To correlate biology with biochemistry, Graham et al. (2014) identified several mutations in Spo0J that eliminate bridging in vitro and Spo0J focus formation in vivo. For the most part, these map to a small, well-conserved region of ParB, which they called Box II. Box II is a short, arginine-rich patch of residues in the N-terminal half of ParB and is distinct from the HTH DNA-binding domain. However, one mutation in this region, G77S, previously identified as defective for spreading and focus formation in vivo (Breier and Grossman 2007), was still able to compact DNA as measured by TIRF (Graham et al. 2014). Therefore, bridging is necessary but not sufficient for the assembly of large ParB/parS complexes in vivo. Spo0J proteins with Box II mutations were also defective in recruitment of SMC complexes. The investigators proposed that SMC complexes are recruited to the DNA topology that is created by Spo0J bridging rather than (or in addition to) direct protein–protein interactions between Spo0J and SMCs.
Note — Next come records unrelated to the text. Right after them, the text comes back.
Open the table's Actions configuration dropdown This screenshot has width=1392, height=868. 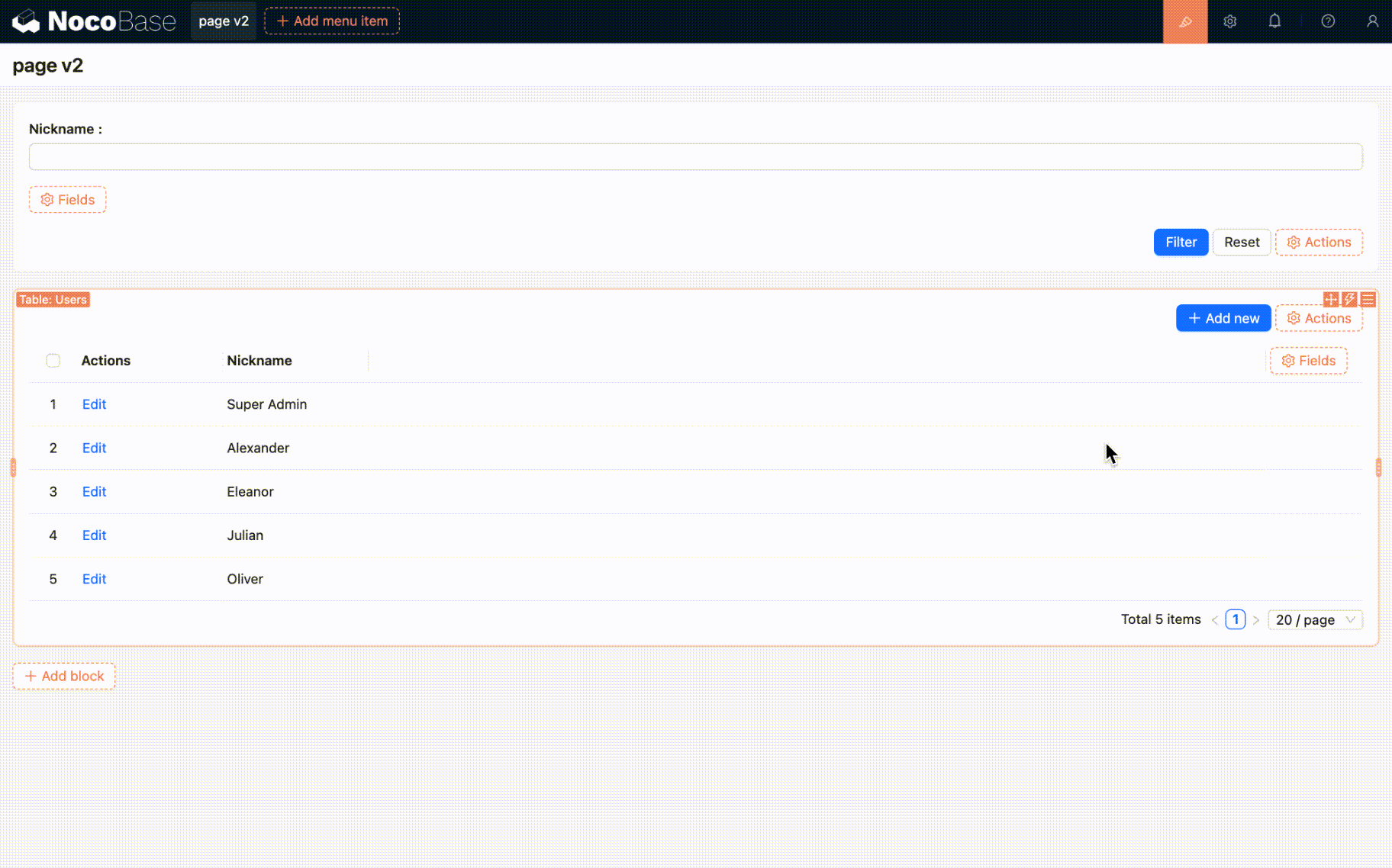(1319, 319)
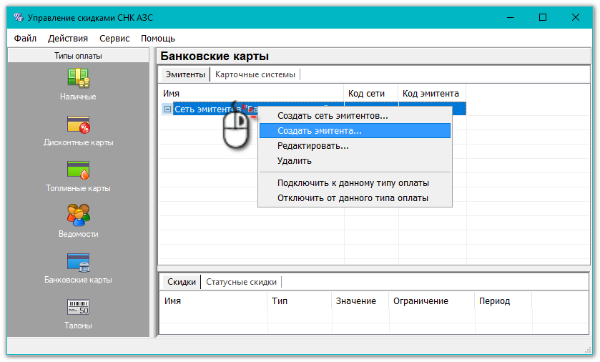Click the application percent icon in title bar
Image resolution: width=600 pixels, height=362 pixels.
click(18, 17)
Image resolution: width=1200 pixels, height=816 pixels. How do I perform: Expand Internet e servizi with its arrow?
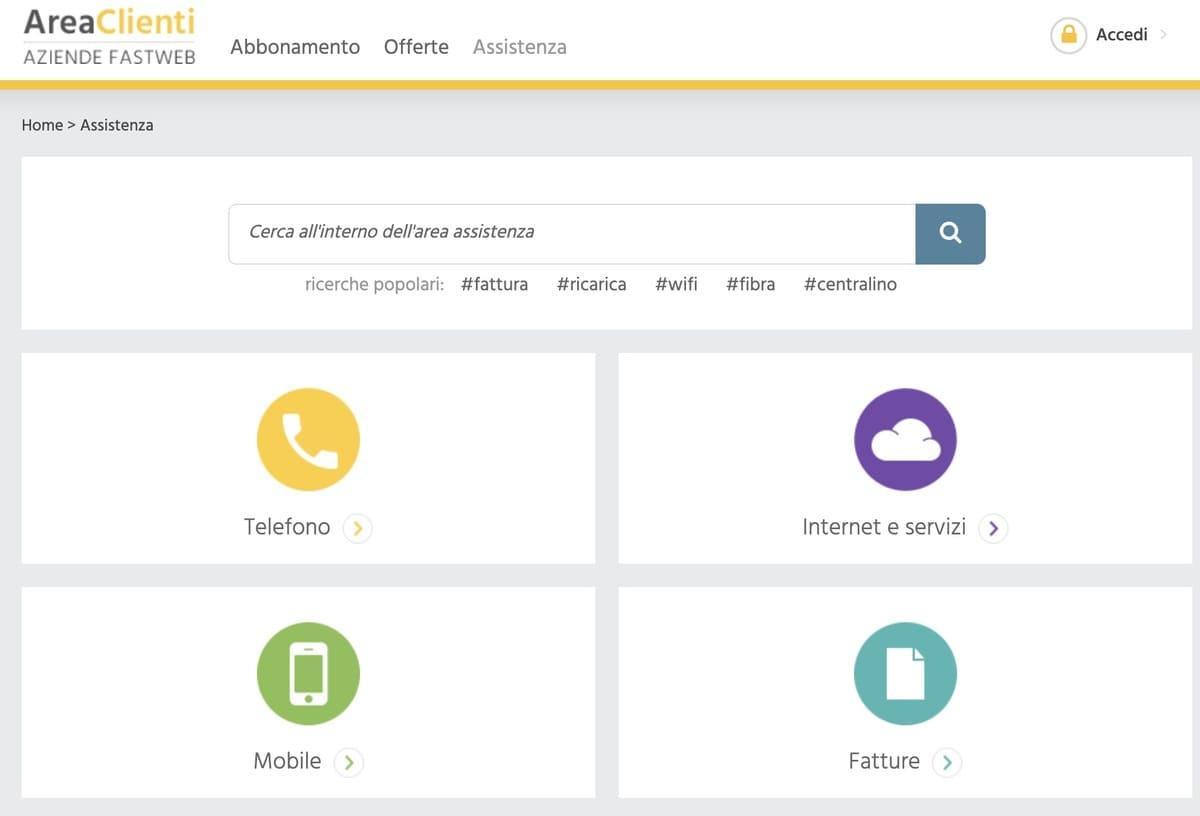click(x=993, y=528)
Bridging and higher-order partition complex assembly at parS sites

DNA bridging is likely to be a general property of the HTH class of ParB proteins. Graham et al. (2014) showed the same bridging activity in TIRF assays for three other bacterial ParBs (Streptococcus pneumonia, Pseudomonas aeruginosa, and Vibrio cholera) and one plasmid ParB (P1). Indeed, although the overall sequence similarity among plasmid and bacterial ParBs is low, they all contain an arginine-rich patch in the N-terminal half of the protein. The region has been implicated previously in spreading activity in other ParBs; for example, a mutation in Box II in P1 plasmid ParB is defective for its spreading, silencing, and partition activities in vivo (Rodionov et al. 1999).
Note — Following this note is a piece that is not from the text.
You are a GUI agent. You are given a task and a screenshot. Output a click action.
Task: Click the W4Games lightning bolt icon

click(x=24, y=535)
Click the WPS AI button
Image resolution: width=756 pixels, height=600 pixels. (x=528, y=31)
The demonstration of bridging activity is an important advance, yet there are still gaps in our understanding of ParB/parS complex assembly. Graham et al. (2014) speculate that nearest-neighbor interactions between ParBs may be necessary to create patches or clusters of protein on DNA that then interact across strands to stabilize the loops and bridges (Fig. 1). The residues involved in and requirements for nearest-neighbor interactions have not been identified. How the arginine-rich Box II motif creates a bridge with a partner ParB molecule awaits structural definition. In vivo, the extensive spreading activity of ParB depends on nucleation at parS sites by its site-specific DNA-binding activity. The latter was not observed by TIRF even when parS was present on tethered λ DNA, so we still do not understand how the nucleation event focuses ParB spreading around parS. Presumably, the strong ParB/parS interaction is necessary to stabilize bridges with ParB bound elsewhere.
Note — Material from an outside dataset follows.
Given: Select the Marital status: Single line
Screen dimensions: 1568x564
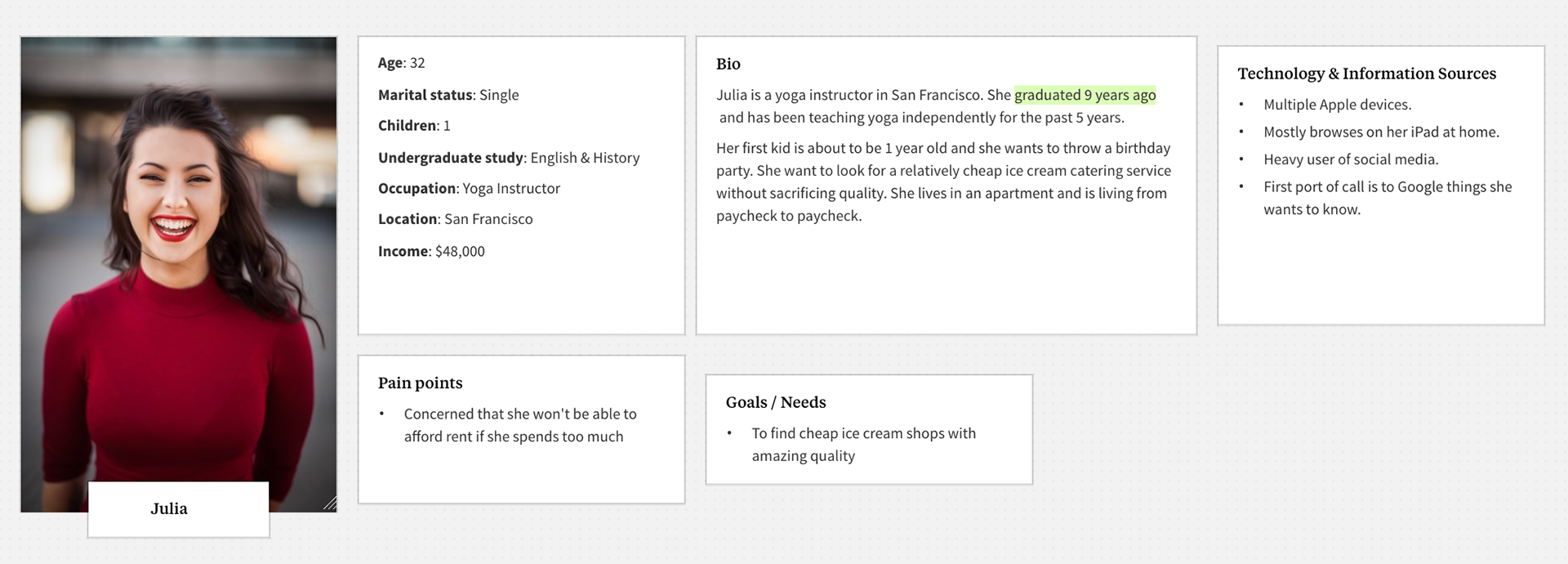Looking at the screenshot, I should [x=448, y=95].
Bridging activity may also occur at the parS site itself via the HTH-binding domains. Crystal structures of two plasmid ParBs bound to their partition sites imply that individual ParB dimers contact inverted repeats across parS sites (Schumacher and Funnell 2005; Schumacher et al. 2010). This activity might contribute to the observation that B. subtilis chromosomes with eight parS sites have fewer Spo0J foci at the origin than chromosomes with only four or two parS sites (Graham et al. 2014). In any case, the combination of specific Spo0J/parS binding, the bridging activity of Spo0J, and the subsequent recruitment of SMC condensin complexes serves to condense the origin region of the chromosome into a compact domain.

ParB/parS architecture and interactions with ParAs

The HTH ParBs that form bridged complexes work in conjunction with a class of ParA ATPases that is defined by a specific variant of the Walker ATP-binding motif and likely by a common mechanism of action. These ParAs transport their DNA cargo over the surface of the bacterial nucleoid in an ATP-dependent patterning reaction, which requires dynamic interactions with ParB/parS complexes (Hwang et al. 2013). The molecular details of this mechanism are still being elucidated, but the requirement for large, compact, ParB/parS complexes is one way to present a high local concentration of ParB to ParA that is bound to the nucleoid. The presence of many dynamic ParB–ParA attachments is an attractive way to maintain association of ParB/parS complexes with ParA but simultaneously allow movement over the nucleoid surface.